Early pregnancy loss is so common that many obstetricians consider these miscarriages a normal part of reproduction. That doesn’t make the loss any easier. Learn about the seven most common miscarriage causes, and how to increase your chances for a healthy pregnancy.
A few months after my first child was born, I wanted to be pregnant again—as soon as possible. I wanted my children to be close in age, the closer the better, and when my son was 13 months old, I got my wish and discovered I was pregnant.
But before I even had a chance to share the news with my husband (he was traveling out of the country), I miscarried. I was only five weeks pregnant. Truth be told if we hadn’t been trying to conceive, I probably wouldn’t have even noticed that my period was late—and so I was surprised by how sharply I felt the loss. My obstetrician’s observations that I was in good company—that around 15 percent of “known” pregnancies (i.e., pregnancies confirmed with a test), and up to half of all pregnancies end in miscarriage during the first trimester—didn’t soothe my sadness. Nor did his assurance that the miscarriage wasn’t caused by something I had done, or hadn’t done, that it was “just one of those things.” But I was comforted when I considered the other statistic: that most of the time miscarriage is a one-time occurrence.
If you have had a miscarriage, chances are you want to know what caused it, and what you can do to prevent it from happening again. For starters, relax. “Since you got pregnant once, the odds are 80 percent that you will go on to have a healthy baby, and as many healthy babies after that as you want,” says Henry Lerner, MD, clinical professor of obstetrics and gynecology at Harvard Medical School and author of Miscarriage: Why it Happens and How Best to Reduce Your Risks (Perseus Book Group, 2003). Next, accept that you may never know why you miscarried. “The majority of the time miscarriage is a random, isolated event and we can’t pinpoint a cause,” he says. Women who go on to have two or three miscarriages (called recurrent miscarriage) may ultimately learn they have a medical problem that is causing their pregnancies to end spontaneously, but even with recurrent miscarriage, half the time there is no known cause.

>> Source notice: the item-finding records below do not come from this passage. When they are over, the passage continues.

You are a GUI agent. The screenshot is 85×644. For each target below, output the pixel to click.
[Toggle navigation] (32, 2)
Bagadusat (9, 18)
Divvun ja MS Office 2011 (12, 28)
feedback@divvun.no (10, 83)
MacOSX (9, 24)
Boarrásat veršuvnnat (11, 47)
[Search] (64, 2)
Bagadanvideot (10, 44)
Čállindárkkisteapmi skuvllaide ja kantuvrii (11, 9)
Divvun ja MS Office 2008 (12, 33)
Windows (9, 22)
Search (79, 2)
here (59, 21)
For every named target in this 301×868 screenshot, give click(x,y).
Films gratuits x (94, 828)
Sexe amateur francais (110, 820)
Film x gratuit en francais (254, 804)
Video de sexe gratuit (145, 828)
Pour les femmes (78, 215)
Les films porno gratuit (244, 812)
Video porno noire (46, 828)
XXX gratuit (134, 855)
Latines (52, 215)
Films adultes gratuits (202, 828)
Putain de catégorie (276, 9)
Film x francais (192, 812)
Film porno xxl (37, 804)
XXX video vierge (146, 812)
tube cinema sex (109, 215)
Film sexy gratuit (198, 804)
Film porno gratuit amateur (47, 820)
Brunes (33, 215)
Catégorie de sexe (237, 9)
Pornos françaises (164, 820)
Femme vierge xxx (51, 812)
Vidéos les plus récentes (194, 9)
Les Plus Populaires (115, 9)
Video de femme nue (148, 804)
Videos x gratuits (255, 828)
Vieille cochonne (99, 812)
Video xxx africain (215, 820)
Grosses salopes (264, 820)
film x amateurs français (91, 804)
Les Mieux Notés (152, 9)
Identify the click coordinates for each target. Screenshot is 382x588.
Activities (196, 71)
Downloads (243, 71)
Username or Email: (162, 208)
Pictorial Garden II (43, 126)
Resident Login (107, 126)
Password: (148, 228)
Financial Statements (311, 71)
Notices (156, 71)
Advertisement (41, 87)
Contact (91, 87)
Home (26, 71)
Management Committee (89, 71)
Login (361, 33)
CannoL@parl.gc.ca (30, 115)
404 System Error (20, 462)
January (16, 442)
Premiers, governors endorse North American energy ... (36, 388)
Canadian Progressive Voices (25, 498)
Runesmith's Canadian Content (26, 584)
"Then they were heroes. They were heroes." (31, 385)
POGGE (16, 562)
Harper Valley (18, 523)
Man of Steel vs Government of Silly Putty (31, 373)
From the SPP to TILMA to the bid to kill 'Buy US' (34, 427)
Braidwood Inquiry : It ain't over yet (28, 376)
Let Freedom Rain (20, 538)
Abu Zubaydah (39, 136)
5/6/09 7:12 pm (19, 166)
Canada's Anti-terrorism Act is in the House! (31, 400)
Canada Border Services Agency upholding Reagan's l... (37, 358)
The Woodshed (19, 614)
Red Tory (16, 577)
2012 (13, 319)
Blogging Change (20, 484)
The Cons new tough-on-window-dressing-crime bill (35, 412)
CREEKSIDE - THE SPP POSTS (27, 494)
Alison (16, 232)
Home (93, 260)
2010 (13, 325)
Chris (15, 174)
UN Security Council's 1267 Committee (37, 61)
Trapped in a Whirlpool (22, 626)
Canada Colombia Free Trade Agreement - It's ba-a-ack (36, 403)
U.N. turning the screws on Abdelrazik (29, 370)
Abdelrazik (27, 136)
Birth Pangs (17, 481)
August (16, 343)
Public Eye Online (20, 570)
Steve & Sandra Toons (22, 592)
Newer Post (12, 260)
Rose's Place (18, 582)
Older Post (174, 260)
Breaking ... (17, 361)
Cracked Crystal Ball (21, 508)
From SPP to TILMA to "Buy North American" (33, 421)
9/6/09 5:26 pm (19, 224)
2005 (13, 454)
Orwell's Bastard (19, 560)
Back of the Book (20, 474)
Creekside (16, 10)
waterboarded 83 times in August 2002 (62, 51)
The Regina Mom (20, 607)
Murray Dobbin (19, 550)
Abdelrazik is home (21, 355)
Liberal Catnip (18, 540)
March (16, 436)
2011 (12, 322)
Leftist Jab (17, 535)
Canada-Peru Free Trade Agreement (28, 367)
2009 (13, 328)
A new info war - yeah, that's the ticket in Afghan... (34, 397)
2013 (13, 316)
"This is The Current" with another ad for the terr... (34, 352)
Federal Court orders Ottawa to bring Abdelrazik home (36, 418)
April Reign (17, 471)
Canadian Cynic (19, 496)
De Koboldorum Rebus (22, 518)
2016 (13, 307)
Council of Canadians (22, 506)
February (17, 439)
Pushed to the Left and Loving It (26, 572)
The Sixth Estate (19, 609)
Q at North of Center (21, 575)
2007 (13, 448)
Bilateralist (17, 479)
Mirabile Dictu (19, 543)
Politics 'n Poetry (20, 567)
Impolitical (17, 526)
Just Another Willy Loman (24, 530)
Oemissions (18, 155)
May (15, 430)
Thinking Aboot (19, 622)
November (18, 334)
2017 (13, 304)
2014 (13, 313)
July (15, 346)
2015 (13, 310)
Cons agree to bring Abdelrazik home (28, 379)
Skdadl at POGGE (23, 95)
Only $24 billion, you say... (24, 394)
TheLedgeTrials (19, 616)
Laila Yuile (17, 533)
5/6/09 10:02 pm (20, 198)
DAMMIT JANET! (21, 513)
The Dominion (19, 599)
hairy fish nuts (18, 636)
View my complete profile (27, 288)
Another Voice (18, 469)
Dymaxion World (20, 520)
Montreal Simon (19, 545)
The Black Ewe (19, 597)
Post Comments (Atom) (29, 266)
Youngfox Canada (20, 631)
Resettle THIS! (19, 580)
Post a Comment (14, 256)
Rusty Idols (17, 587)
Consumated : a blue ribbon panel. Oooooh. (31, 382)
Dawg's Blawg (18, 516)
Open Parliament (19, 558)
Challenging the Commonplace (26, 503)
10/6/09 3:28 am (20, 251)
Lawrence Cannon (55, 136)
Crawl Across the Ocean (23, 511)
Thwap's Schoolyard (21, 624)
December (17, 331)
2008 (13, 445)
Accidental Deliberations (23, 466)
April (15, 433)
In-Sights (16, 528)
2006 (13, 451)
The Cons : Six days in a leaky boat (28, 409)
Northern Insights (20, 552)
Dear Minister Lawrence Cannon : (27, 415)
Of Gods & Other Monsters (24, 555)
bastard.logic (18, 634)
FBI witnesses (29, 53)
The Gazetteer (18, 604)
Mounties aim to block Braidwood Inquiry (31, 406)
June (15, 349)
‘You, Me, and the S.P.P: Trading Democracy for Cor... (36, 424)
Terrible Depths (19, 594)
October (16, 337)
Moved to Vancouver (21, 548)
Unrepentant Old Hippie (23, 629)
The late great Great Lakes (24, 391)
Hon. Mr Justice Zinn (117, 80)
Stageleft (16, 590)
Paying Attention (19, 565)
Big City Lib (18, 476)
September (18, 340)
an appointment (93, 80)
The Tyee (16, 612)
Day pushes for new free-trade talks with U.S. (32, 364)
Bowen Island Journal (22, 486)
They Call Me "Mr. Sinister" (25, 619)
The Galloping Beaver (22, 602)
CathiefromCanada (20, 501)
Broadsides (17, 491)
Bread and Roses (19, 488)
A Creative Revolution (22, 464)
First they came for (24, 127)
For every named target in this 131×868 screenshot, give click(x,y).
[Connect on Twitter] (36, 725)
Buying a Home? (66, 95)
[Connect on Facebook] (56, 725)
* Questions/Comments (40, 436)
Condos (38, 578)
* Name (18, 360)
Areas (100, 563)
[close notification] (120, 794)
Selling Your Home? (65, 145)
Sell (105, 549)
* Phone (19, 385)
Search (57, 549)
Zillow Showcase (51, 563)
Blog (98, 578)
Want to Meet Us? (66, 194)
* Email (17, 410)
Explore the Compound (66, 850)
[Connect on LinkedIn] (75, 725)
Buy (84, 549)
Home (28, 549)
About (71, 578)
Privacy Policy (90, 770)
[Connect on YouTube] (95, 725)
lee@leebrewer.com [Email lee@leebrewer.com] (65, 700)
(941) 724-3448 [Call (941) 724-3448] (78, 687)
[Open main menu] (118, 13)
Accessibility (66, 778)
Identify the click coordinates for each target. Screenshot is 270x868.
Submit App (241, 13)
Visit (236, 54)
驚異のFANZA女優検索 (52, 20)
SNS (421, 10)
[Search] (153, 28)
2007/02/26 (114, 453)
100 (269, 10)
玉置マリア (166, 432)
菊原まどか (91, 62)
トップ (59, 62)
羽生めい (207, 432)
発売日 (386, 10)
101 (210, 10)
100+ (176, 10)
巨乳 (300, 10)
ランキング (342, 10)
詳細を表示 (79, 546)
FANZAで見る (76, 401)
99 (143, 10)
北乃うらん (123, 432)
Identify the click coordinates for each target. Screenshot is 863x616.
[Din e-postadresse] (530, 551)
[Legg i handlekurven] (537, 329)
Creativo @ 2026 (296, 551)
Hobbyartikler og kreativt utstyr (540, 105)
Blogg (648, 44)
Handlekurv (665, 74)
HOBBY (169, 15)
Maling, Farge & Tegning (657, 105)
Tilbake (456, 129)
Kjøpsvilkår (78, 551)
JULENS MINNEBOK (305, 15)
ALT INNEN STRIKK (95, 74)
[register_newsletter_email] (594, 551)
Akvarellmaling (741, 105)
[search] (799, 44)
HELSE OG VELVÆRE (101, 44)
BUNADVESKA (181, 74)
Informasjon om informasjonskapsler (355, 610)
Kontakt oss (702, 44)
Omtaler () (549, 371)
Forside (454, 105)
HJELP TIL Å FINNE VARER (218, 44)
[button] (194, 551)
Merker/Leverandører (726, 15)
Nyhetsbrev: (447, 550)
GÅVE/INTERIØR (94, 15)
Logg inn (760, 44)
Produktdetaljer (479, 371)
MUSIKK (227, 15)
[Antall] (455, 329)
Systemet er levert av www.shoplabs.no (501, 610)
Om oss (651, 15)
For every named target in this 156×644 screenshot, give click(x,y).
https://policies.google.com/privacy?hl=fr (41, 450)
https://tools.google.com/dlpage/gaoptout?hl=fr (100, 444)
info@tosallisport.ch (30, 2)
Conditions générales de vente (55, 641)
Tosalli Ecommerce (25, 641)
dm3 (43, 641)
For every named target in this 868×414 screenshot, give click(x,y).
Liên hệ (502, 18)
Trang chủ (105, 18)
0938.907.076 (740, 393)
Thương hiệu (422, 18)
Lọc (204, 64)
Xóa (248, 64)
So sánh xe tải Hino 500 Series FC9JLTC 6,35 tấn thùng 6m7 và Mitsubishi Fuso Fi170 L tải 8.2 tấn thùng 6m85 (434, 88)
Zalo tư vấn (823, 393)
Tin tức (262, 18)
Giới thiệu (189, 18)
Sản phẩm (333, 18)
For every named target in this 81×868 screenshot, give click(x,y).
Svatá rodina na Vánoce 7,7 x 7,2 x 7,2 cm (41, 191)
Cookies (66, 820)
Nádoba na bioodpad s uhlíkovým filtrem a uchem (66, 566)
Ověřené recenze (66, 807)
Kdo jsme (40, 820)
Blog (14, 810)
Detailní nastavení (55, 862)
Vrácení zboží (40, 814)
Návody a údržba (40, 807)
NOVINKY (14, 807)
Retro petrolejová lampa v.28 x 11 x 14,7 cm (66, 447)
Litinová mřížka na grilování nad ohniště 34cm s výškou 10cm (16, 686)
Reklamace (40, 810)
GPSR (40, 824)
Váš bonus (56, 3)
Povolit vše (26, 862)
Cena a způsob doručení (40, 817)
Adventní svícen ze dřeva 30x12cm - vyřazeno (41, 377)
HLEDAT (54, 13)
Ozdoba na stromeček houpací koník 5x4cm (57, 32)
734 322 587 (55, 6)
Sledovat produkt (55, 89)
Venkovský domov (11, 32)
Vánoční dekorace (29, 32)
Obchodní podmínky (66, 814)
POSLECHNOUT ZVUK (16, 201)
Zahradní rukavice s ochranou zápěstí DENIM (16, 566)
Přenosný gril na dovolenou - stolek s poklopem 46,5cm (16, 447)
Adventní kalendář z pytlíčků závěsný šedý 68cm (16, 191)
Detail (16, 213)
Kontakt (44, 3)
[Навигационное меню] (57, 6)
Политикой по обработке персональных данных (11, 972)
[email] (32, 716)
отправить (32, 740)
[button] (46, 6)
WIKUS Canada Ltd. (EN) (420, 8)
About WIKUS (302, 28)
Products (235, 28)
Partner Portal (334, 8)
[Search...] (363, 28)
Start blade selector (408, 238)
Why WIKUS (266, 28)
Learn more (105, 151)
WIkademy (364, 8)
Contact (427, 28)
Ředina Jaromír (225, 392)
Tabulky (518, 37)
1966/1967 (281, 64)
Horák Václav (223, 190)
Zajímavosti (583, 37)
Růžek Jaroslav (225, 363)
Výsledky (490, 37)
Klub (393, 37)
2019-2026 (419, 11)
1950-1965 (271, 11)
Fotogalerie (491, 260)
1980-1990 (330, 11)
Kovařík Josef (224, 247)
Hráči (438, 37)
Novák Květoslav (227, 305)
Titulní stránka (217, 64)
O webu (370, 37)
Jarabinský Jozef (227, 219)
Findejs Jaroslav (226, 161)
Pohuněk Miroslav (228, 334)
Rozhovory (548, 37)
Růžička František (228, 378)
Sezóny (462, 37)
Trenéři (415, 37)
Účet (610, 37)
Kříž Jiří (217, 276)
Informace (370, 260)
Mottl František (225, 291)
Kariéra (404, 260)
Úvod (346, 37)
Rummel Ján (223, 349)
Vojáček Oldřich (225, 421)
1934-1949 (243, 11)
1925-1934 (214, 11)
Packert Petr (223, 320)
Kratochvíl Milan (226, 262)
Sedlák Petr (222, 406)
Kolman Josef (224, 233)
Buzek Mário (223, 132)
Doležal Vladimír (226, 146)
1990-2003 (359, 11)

Like most women who lose a pregnancy, I will never know why I miscarried, but I did get pregnant again, about two months later. My second baby was born two weeks after her brother’s second birthday. They are, as it turns out, close enough.
Here's a look at the most common causes of both single and recurrent miscarriage.
Miscarriage Cause: Chromosomal Abnormalities
Why it Leads to Miscarriage
“Mismatched chromosomes account for at least 60 percent of miscarriages,” says Bryan Cowan, MD, chair of the department of obstetrics and gynecology at the University of Mississippi Medical Center in Jackson, and a spokesperson for the American College of Obstetricians and Gynecologists. Chromosomes are the tiny structures in each cell that carry our genes; we each have 23 pairs of them, one set from our mother and one set from our father. Sometimes, when the egg and sperm meet, one or the other is faulty and then the chromosomes can’t line up properly. In that case, the resulting embryo has a chromosomal abnormality and the pregnancy usually results in a miscarriage. Couples who experience two or more miscarriages in a row sometimes learn, through medical testing, that they have chromosomal anomalies that don’t affect them, but do prevent a pregnancy from taking hold.
What You Can Do
If you have one miscarriage, be patient. The odds are strongly in your favor that you will get pregnant again and deliver a healthy baby. If you miscarry again, however, consider preserving the tissue you pass (if possible, save it in a sterile saline contact-lens solution) and take it to your physician to be sent to a lab for chromosomal testing. “If it’s chromosomally normal, we can immediately start looking for other issues that may be responsible for the miscarriages and may be treatable,” says Jonathan Scher, MD a fertility specialist in Manhattan and co-author of Preventing Miscarriage: The Good News (Collins 2005).